Giter VIP home page Giter VIP logo

unzip's Introduction

Unzip

CI Hex.pm docs

Elixir library to stream zip file contents. Works with remote files. Supports Zip64.

Overview

Unzip tries to solve problem of unzipping files from different types of storage (Aws S3, SFTP server, in-memory etc). It separates type of storage from zip implementation. Unzip can stream zip contents from any type of storage which implements Unzip.FileAccess protocol. You can selectively stream files from zip without reading the complete zip. This saves bandwidth and decompression time if you only need few files from the zip. For example, if a zip file contains 100 files and we only want one file then Unzip access only that particular file

Installation

def deps do
  [
    {:unzip, "~> x.x.x"}
  ]
end

Usage

# Unzip.LocalFile implements Unzip.FileAccess
zip_file = Unzip.LocalFile.open("foo/bar.zip")

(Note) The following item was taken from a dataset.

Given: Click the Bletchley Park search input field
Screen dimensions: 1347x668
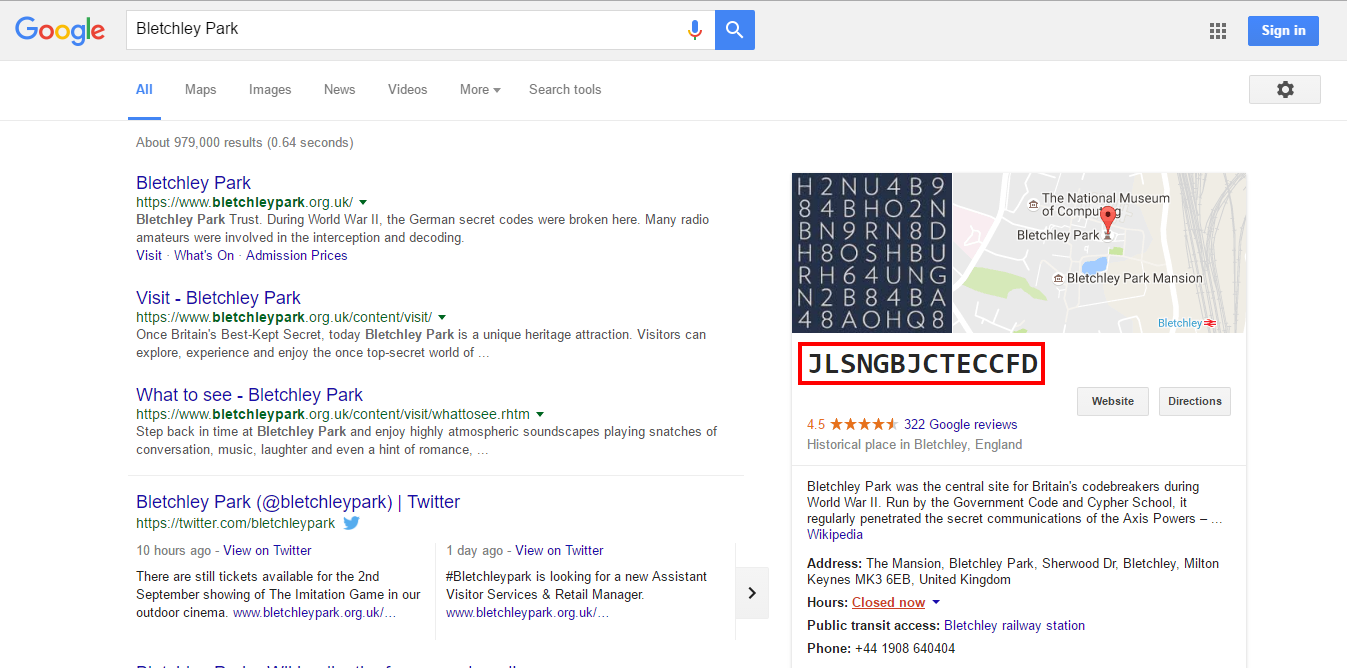Looking at the screenshot, I should coord(400,30).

# `new` reads list of files by reading central directory found at the end of the zip
{:ok, unzip} = Unzip.new(zip_file)

# Alternatively if you have the zip file in memory as binary you can
# directly pass it to `Unzip.new(binary)` to unzip
#
# {:ok, unzip} = Unzip.new(<<binary>>)

# presents already read files metadata
file_entries = Unzip.list_entries(unzip)

# returns decompressed file stream
stream = Unzip.file_stream!(unzip, "baz.png")

Supports STORED and DEFLATE compression methods. Supports zip64 specification.

Sample implementations of Unzip.FileAccess protocol

For Aws S3 using ExAws

defmodule Unzip.S3File do
  defstruct [:path, :bucket, :s3_config]
  alias __MODULE__

  def new(path, bucket, s3_config) do
    %S3File{path: path, bucket: bucket, s3_config: s3_config}
  end
end

defimpl Unzip.FileAccess, for: Unzip.S3File do
  alias ExAws.S3

  def size(file) do
    %{headers: headers} = S3.head_object(file.bucket, file.path) |> ExAws.request!(file.s3_config)

    size =
      headers
      |> Enum.find(fn {k, _} -> String.downcase(k) == "content-length" end)
      |> elem(1)
      |> String.to_integer()

    {:ok, size}
  end

  def pread(file, offset, length) do
    {_, chunk} =
      S3.Download.get_chunk(
        %S3.Download{bucket: file.bucket, path: file.path, dest: nil},
        %{start_byte: offset, end_byte: offset + length - 1},
        file.s3_config
      )

    {:ok, chunk}
  end
end


# Using S3File

aws_s3_config = ExAws.Config.new(:s3,
  access_key_id: ["key_id", :instance_role],
  secret_access_key: ["key", :instance_role]
)

file = Unzip.S3File.new("pets.zip", "pics", aws_s3_config)
{:ok, unzip} = Unzip.new(file)
files = Unzip.list_entries(unzip)

Unzip.file_stream!(unzip, "cats/kitty.png")
|> Stream.into(File.stream!("kitty.png"))
|> Stream.run()

For zip file in SFTP server

defmodule Unzip.SftpFile do
  defstruct [:channel_pid, :connection_ref, :handle, :file_path]
  alias __MODULE__

  def new(host, port, sftp_opts, file_path) do
    :ok = :ssh.start()

    {:ok, channel_pid, connection_ref} =
      :ssh_sftp.start_channel(to_charlist(host), port, sftp_opts)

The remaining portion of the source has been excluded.